Hi @kellyboy47 got your PM. Apologies, tried condensing the two posts whilst on the move this morning and ended up erasing both. Repost below:
Do you have a full tank shot
@kellyboy47 as it didn’t appear in the attachments.
10. Inhabitants. 3 x Blue Acara (Large) 2 x Bolivian Ram, 1 x Rainbowfish, 5 x Corydoras
Any shrimps? Any snails? If not you can treat for cyano effectively, but the stronger treatment most use will be lethal to invertebrates. You can use phytoncide (invertebrate friendly) after manually removing every speck of cyano you can. Harder work, but also effective.
And this is my current lighting period
Dawn 9-10 White 0% Blue 40%
Sunrise 11-1 White 85% Blue 85%
Sunset 5-8 White 5% Blue 40%
Dusk 9-10.30 White 0% Blue 0%
13.5 hours of light requires a healthy setup under those lights. Right now it will be exacerbating the cyano problem, as it is obviously photosynthetic. Longer blackouts are usually ineffective as you weaken plants in that time.

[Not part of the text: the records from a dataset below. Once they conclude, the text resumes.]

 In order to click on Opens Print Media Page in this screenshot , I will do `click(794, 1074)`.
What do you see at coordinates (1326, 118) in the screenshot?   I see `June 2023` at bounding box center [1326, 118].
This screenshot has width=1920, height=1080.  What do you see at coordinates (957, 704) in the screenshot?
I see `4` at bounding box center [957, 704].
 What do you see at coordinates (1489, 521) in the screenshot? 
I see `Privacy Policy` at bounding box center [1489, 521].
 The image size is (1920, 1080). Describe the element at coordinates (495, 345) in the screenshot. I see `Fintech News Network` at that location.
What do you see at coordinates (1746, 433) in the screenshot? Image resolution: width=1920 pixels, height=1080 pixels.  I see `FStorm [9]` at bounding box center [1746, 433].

If that system is already in detriment, the additional decay from failing plant matter will add to the problem. You switch lights back on, Cyanobacteria divide faster than plants recover. Plus they have everything they need.
As
@tam has posted:
There is no point swapping out substrate, it only needs invisible traces to come back. If you search the forum for cyano there are loads of posts on getting rid. It's good to work out why - sometimes it's low flow areas and excess mulm so a good clean and redirecting flow an help. Once it's there though, fixing the initial problem doesn't necessary get rid of it, it tends to hang on.
You want it on the back foot. That is achieved through a well oxygenated system. It exists as there’s an oxygen deficit in your tank. It’s why planting heavy at startup negates a lot of problems, more plants, more photosynthesis, more oxygen. Even your move was a significant event for your tank biome.
Cyano can fix nitrogen and does, to give it credit, produce the oxygen your system needs in absence of photosynthesis from plants. But only to its own benefit. It smothers everything else, coating surfaces so nothing else gets access. It’s a survivor, the survivor in fact, adapting the environment to its needs.
To fight this, within the filter that means maximum flow to your media as
@dw1305 has pointed out. This is to provide oxygenated water to your filter media. Anything that impedes that delivery of oxygenated water is again, exacerbating the problem. Less oxygenated water to your nitrifying bacteria, higher ammonia as it isn’t being processed into nitrate. More ammonia and unhealthy plants unable to uptake that ammonia, more issues.
You’re getting it anywhere there’s a meagre amount of light available. It needs removing until the only place it can exist is in the darkest recesses of the substrate, in small colonies where it can be directly dealt with.
There’s already a lot to digest there so will break it down into three simple categories:
- Maximum manual removal of cyanobacteria
- Restoring desired healthy plant matter
- Restoring the system to a well oxygenated state
Practical advice on how to achieve the above in order:
- Maximum manual removal of cyanobacteria
Manual removal by siphon. If using tap water and a mixer tap, you can fill and drain the tank simultaneously by adding periodic doses of dechlorinator. Match the drain rate to the fill rate. This means you can evict the stuff wholesale as you can vacuum up all traces.
- Restoring desired healthy plant matter
Plant up the tank with as much plant mass as you can. Ensure good surface agitation and stick to a fixed lighting schedule and lighting intensity. You want your plants adapted to the rhythm of the day. No curve balls. The consistency sets the plants up.
- Restoring the system to a well oxygenated state
Can’t stress this one enough… If you’re running a low tech tank, surface agitation is your friend. It ensures a reliable, continual and consistent supply of dissolved gases. More rot - provides the required oxygen. Fish dies - provides the required oxygen to break it down. Co2 - keeps it available for plant tissues to uptake. If it’s not needed - maintains equilibrium anyway.
Your substrate age is partly a red herring. You can just dose comprehensively through the water column. The main thing you want is healthy plant root respiration taking place in the substrate, it will make it uncomfortable for the cyano to dominate in the substrate.
If you end up with cyano patches surviving against the glass where there’s light, you can inject treatments into the substrate along the glass to give it a final shove.